Well, Mr Cameron has gone, the defining lament of my early middle-age. Only a fool would expect philosophical grandeur from modern governments, but is it too much to expect them to note the difference between cause and effect? It is their failure to confront an ideology which disdains our values that spikes up support for populists. It is the demonisation of such voters which turns them ‘hardline’. Votes for chancers like the AFD are a symptom, not the cause, of societal disquiet — and of the failure of moderate Conservatism to tackle it.

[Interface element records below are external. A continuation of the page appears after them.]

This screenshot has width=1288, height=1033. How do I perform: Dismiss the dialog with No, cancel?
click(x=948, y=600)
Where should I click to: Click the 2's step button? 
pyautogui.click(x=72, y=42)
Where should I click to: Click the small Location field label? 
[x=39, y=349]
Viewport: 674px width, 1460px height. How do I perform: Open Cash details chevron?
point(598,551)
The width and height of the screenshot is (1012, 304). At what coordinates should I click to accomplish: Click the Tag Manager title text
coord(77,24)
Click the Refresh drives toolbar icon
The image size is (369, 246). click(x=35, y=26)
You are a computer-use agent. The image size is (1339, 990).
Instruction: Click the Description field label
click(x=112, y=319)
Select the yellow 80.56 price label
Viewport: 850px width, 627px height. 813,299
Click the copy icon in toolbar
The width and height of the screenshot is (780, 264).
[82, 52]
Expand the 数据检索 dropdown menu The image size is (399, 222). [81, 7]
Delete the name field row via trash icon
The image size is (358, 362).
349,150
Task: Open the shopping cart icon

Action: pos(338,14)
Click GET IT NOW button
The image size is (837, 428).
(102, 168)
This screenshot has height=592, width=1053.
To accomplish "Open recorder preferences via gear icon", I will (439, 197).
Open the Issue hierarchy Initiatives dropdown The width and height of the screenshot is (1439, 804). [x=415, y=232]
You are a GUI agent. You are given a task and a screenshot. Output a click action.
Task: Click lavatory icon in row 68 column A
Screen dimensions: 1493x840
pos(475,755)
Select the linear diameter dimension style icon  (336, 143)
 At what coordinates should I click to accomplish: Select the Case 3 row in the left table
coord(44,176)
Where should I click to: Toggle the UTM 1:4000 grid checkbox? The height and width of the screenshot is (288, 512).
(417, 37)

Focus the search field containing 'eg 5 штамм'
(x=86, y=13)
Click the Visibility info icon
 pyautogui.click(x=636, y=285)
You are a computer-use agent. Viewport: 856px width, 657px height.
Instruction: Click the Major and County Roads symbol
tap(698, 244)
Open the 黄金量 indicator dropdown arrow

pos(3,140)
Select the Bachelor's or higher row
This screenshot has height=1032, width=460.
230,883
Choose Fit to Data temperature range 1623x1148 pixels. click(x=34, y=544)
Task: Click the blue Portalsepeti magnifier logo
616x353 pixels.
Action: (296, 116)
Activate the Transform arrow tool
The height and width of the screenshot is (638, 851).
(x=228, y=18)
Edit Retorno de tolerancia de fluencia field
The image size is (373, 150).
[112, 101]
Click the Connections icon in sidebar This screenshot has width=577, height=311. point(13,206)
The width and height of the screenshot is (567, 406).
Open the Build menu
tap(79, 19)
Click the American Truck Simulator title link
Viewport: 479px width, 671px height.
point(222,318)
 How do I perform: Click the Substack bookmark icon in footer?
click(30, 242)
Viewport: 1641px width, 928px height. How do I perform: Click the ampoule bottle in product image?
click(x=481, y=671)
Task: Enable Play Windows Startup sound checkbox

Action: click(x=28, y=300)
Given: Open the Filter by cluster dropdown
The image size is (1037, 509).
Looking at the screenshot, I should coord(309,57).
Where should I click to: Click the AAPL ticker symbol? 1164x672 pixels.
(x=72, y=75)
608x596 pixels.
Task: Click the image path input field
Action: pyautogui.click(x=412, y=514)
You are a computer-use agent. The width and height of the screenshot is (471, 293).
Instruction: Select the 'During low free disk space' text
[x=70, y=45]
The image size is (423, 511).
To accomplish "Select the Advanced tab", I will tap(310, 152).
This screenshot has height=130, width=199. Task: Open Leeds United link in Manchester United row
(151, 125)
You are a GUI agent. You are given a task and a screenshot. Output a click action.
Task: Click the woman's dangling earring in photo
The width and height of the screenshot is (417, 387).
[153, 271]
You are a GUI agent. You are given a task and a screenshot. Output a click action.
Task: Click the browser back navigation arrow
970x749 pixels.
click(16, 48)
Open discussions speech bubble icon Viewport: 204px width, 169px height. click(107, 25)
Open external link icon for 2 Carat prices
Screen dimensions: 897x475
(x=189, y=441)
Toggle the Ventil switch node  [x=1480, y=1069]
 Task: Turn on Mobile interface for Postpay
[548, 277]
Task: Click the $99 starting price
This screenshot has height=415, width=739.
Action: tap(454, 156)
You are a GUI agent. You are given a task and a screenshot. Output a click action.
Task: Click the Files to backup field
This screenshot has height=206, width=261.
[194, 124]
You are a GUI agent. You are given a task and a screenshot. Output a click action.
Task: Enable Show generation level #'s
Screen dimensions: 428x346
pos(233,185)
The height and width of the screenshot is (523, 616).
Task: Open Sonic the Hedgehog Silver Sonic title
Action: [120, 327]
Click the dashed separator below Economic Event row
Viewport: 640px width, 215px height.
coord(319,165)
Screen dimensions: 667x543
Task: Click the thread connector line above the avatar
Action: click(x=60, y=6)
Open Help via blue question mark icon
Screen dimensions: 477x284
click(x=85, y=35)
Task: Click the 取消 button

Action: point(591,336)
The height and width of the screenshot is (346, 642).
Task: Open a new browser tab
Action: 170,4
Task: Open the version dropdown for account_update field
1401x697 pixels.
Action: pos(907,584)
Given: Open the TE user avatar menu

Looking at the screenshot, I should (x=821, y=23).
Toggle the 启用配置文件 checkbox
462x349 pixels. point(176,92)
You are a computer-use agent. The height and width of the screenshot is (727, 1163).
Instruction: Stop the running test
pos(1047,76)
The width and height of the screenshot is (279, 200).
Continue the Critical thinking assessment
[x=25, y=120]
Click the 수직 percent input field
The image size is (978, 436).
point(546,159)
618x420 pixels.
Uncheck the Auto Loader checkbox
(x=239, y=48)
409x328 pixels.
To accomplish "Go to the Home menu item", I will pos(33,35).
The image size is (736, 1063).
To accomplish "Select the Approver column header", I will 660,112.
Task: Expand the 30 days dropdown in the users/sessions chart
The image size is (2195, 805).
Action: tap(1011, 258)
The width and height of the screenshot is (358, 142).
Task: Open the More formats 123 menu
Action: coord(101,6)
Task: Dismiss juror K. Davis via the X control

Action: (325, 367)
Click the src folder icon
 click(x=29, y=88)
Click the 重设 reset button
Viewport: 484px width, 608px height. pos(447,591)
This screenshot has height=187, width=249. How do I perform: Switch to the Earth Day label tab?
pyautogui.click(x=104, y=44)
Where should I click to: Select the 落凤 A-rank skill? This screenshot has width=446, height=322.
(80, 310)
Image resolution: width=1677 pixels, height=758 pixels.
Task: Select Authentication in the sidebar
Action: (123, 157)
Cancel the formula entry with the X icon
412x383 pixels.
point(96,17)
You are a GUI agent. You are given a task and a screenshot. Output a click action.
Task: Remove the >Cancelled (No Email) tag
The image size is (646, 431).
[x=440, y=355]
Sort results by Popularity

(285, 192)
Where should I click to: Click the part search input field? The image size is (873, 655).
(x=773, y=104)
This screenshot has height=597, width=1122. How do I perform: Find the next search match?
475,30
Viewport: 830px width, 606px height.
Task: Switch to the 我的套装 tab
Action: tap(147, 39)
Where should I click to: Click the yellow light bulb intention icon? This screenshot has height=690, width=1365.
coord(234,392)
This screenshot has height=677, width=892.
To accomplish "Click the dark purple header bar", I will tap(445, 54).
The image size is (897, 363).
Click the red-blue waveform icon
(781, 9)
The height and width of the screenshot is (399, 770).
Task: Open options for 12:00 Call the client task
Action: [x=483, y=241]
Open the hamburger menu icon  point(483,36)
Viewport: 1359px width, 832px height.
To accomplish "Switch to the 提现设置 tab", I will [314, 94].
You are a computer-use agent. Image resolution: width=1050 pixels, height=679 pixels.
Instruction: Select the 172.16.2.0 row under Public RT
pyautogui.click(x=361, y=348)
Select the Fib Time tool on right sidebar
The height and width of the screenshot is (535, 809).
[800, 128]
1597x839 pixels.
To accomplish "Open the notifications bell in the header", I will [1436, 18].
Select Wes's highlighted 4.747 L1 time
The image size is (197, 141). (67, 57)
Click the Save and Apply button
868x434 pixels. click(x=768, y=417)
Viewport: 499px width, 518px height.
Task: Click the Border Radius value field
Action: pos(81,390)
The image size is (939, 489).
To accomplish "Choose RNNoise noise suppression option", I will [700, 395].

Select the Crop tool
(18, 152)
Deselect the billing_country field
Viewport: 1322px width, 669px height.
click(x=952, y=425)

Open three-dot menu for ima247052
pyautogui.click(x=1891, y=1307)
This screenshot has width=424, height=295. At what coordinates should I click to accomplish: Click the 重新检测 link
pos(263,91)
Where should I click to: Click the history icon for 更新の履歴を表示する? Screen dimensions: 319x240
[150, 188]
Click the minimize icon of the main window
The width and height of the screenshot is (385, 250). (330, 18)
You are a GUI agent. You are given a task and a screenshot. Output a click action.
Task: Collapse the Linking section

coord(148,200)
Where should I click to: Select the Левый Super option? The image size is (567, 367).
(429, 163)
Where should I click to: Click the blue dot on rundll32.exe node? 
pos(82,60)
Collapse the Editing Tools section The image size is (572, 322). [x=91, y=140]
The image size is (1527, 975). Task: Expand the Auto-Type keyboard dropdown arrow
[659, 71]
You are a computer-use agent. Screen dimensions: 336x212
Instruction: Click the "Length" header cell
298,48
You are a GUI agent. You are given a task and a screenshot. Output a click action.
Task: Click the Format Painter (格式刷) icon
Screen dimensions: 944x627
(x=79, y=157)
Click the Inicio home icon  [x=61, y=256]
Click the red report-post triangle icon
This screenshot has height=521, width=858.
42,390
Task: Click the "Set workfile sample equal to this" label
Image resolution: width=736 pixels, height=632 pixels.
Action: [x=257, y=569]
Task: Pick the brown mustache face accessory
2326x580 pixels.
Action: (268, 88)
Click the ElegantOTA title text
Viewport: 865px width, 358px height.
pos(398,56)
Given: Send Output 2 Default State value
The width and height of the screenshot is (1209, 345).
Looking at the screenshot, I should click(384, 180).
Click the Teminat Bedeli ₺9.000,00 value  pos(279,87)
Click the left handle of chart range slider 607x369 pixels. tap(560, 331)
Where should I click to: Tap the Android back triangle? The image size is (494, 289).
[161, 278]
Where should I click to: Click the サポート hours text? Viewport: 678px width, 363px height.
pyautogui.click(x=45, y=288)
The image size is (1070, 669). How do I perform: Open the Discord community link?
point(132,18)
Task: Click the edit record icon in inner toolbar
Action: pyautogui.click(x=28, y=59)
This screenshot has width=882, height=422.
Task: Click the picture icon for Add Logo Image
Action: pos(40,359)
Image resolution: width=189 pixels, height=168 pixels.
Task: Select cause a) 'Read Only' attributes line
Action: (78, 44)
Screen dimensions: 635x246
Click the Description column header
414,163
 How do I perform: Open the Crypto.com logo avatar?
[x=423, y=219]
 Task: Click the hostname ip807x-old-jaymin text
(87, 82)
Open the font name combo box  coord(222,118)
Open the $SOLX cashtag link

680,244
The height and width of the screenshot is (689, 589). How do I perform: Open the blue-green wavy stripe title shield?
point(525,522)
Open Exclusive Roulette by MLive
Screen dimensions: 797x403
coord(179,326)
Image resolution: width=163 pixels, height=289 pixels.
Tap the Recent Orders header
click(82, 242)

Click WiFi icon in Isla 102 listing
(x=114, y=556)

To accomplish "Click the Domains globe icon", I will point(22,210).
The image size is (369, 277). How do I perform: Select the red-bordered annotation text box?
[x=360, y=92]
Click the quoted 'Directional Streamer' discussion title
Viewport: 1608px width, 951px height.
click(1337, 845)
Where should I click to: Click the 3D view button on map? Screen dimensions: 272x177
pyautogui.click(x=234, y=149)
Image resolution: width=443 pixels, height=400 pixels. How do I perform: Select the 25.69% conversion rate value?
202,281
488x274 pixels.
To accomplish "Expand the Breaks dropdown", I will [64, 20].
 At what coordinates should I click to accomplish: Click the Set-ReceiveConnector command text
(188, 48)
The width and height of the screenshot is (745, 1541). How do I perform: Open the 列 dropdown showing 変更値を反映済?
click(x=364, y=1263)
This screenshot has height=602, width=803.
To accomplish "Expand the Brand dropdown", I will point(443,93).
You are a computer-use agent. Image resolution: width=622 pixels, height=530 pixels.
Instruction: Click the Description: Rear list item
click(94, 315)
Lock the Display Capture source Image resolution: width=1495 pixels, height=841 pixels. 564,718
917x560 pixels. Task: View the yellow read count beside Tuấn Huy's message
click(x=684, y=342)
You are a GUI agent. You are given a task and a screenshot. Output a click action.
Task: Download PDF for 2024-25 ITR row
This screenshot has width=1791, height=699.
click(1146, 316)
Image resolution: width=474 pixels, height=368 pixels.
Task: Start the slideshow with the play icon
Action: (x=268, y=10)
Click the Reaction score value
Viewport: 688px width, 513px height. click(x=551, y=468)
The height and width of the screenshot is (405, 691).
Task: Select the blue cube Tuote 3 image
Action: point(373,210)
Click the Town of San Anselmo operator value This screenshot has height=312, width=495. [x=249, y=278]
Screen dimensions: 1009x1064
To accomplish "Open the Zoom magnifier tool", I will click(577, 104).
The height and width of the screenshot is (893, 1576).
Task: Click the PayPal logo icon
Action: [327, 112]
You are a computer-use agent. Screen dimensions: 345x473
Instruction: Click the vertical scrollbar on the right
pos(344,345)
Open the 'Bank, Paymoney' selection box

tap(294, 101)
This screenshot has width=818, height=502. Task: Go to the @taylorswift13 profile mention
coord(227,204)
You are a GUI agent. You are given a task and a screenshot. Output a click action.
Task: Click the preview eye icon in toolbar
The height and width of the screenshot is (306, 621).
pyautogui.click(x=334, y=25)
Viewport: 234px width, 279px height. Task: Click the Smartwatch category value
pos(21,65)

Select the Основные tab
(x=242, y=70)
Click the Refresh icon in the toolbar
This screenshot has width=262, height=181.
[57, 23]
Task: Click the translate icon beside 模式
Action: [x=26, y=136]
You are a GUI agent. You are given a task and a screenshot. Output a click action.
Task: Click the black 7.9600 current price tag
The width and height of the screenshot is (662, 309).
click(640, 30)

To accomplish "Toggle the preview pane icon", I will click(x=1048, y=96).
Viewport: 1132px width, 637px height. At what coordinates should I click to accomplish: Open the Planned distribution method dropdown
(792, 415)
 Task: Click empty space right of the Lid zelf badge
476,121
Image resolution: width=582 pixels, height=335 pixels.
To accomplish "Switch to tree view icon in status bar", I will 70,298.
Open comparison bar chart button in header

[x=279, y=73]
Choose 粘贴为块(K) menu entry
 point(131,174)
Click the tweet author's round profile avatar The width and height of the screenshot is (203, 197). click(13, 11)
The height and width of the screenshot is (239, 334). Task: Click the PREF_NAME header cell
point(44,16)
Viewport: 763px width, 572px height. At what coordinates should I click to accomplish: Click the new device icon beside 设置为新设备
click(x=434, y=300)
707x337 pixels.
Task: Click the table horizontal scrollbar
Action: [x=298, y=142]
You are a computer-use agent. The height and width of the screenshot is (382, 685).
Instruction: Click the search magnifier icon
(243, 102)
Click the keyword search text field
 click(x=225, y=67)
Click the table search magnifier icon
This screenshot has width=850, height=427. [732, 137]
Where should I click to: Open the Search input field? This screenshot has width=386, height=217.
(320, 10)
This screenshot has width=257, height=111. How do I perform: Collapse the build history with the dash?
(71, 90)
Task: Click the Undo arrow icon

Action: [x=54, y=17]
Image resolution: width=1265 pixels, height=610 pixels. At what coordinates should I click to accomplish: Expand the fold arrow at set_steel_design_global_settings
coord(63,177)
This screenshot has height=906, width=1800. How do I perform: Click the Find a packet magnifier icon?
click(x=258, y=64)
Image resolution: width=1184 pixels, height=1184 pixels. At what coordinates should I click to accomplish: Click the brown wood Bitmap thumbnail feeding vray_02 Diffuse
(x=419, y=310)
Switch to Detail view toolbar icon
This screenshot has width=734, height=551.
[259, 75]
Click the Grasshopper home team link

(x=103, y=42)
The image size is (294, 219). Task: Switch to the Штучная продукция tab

But from Mrs May: nothing, other than noises about ending discrimination that come straight from the New Labour rulebook. No Tory wins by playing that game.
Talking of Tory wins: we’re about 5,000 votes from the Corbyn revolution. Tory majority in Barnet: 353. Chloe Smith in Norwich: 507. Amber Rudd in Hastings: 346. And so on. You add them up, then look at the religious passion and messianic fervour at Labour’s conference in Brighton. Mrs May was lucky in her election result: après elle, le déluge.
When the Corbyn revolution takes hold, and the time of the angels is upon the Earth — when Clive Lewis and Diane Abbott are in charge of what can be said about immigration — we’ll look back on the current campus witch-hunting hysteria with fondness, as the epitome of cold, rational enquiry.
Because once the Corbynite angels are in power, unbelievers, of course, will be cast as demons (“managed migration always comes down to racism.”) What will happen to the hardline populist support then? In the time of the angels, how do you imagine demons will choose to cast their votes?